As the police conducted raids last week, 100 more companies of the Central Armed Paramilitary Forces – approximately 10,000 soldiers – were sent into the Valley. This, and a series of government orders, gave rise to panic. The fears were compounded by rumours that the Union government would tinker with Article 35A of the Constitution, which ensures special rights and privileges to Jammu and Kashmir. The Supreme Court was scheduled to hear a petition challenging the validity of Article 35 A at the end of February.

The state police did not offer any official explanation behind the mass arrests. However, several police officers told this correspondent that the order had come from Delhi.

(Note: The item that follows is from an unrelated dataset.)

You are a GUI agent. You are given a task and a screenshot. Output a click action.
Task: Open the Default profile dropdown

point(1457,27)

Central Reserve Police Force personnel check the bags of scooterists during restrictions after Kashmiri separatist called for shutdown to protest the arrest of their leaders in Srinagar on February 24, 2019. (Photo credit: Danish Ismail/Reuters).

‘Something seems fishy’

In a statement released after the arrests, the Jamaat put out a statement saying, “…something seems fishy at this moment when [the] state’s special position is listed in Supreme Court…the way forces personnel unleashed the spree of mass arrests and detained dozens of Jamaat members prior to the hearing seems something is hatching behind the curtains”.

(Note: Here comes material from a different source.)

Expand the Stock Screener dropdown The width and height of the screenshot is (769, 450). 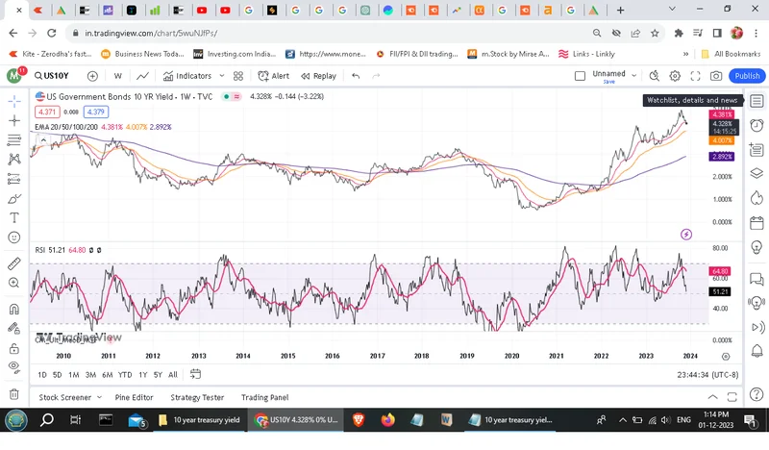click(x=98, y=397)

Other theories circulated within the organisation. “The government wants to please fanatic forces in India and for that the Jamaat has become a sacrificial goat,” said Ramzan. “It is to cool down the anger of fanatic forces in the aftermath of Pulwama attack.”

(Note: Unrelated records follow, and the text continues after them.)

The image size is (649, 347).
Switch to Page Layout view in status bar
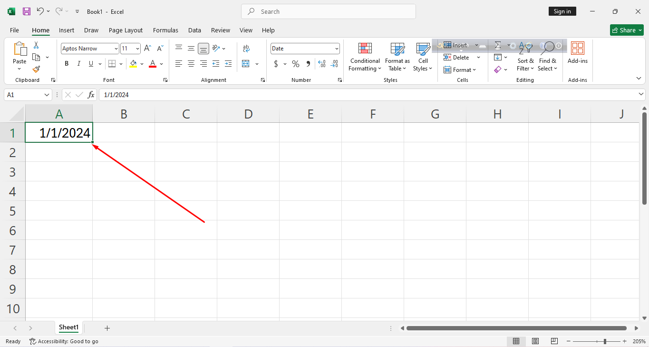click(535, 341)
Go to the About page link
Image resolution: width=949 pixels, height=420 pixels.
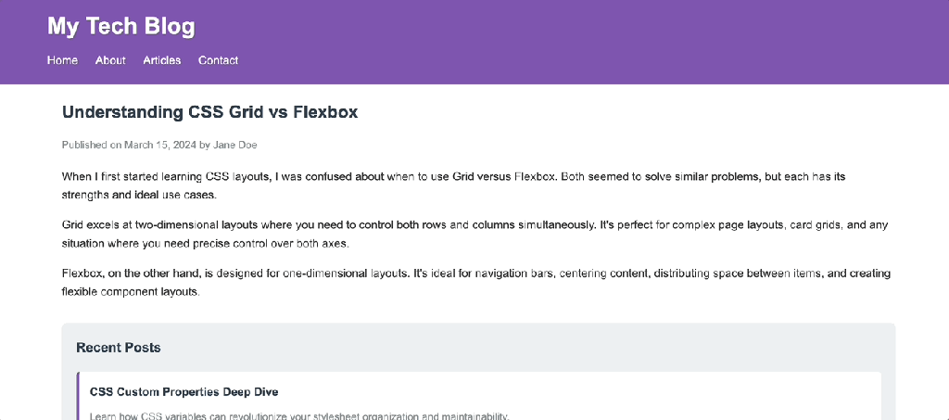tap(110, 60)
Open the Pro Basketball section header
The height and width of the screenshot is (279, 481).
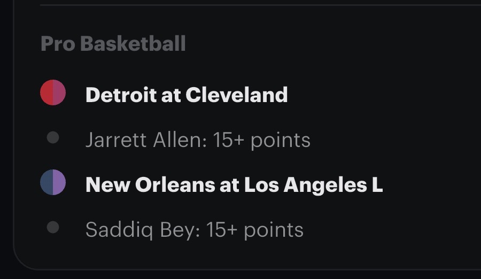[113, 44]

The push to tamper with Article 35A and be seen to be cracking down on the Jamaat was also tied up with the ruling Bharatiya Janata Party’s electoral calculations, said Ramzan. “The discourse around Article 35A has to do with the diminishing electoral prospects of the BJP,” he said. “After they lost the elections in five states, the government is trying to hold on to issues like Babri Masjid and Article 35A to show something to their people and get votes.”

Ramzan also dismissed suggestions that members of the group were being rounded up to avoid any disruption during the elections. “We have only two spheres of work: preaching of Islam and social work for public welfare,” he said. “We do not oppose any election process, neither do we support it. Our cadre does not vote and Jamaat does not run any election boycott campaign.”

A demonstrator in Srinagar throws a piece of brick towards the police (unseen) during a protest after the National Investigation Agency carried out a raid at the residence of Yasin Malik, chairman of the separatist Jammu Kashmir Liberation Front, on February 26, 2019. (Photo credit: Danish Ismail/Reuters)

‘Political Islam’

According to the Jamaat, it currently has a cadre base of around 6,000 members in the state. It also runs a network of schools, orphanages, relief organisations and other social institutions.

The Jamaat, however, started out with more political ambitions. The original organisation was established in Lahore in 1941, under the aegis of the theologian Abul Ala Maududi, who propounded “political Islam”. The idea was to gain political power within the structures of the State in order to spread the ideas and principles of Islam.

In South Asia, the Jamaat splintered into various factions as new borders were drawn and new politics took shape. The Jammu and Kashmir branch was formed in 1953, after it separated from the Jamaat-e-Islami Hind.

“Jamaat is one of the oldest political formations in Kashmir, with roots in subcontinental politics that grew around the time of the Partition,” said Mohammad Junaid, an anthropologist who has studied political processes in Kashmir. “It has historically used an Islamic social reformist idiom but is a deeply political organisation. Among Islamic groups, its ideological stance on the capture of state power makes it compatible with electoral politics.”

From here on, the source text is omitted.